### RECORDS FOR THIS TASK

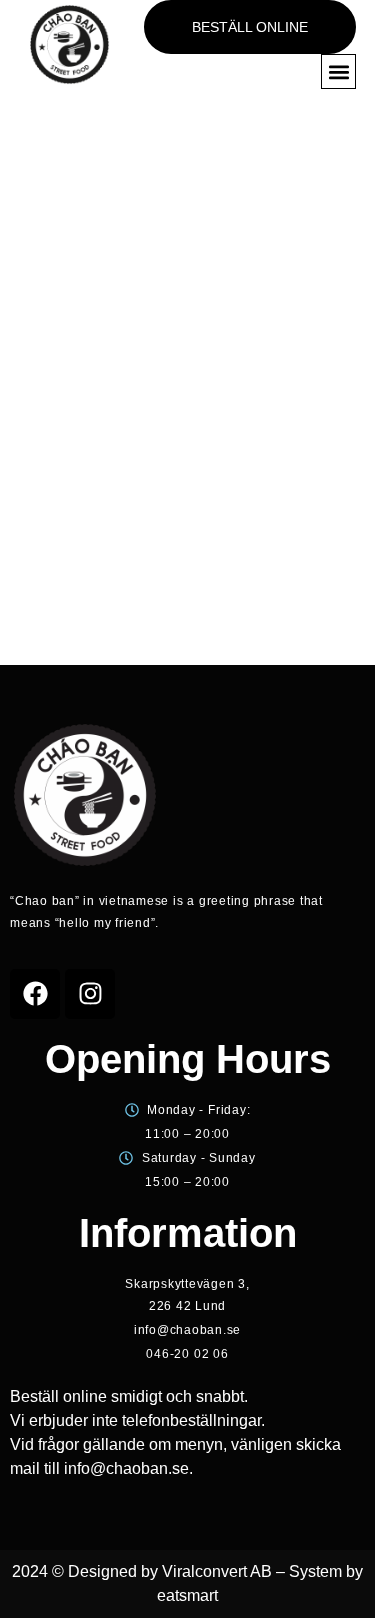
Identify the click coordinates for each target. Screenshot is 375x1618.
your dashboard (70, 615)
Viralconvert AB (217, 1571)
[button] (338, 71)
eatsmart (187, 1595)
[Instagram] (90, 994)
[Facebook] (35, 994)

######

### ASSIGNED TASK
Pictures in the records should not appear in your copy, but everything else must be transcribed exactly.

### RESPONSE TO THIS EXERCISE
Identify the click coordinates for each target. Screenshot is 375x1618.
your dashboard (70, 615)
Viralconvert AB (217, 1571)
[button] (338, 71)
eatsmart (187, 1595)
[Instagram] (90, 994)
[Facebook] (35, 994)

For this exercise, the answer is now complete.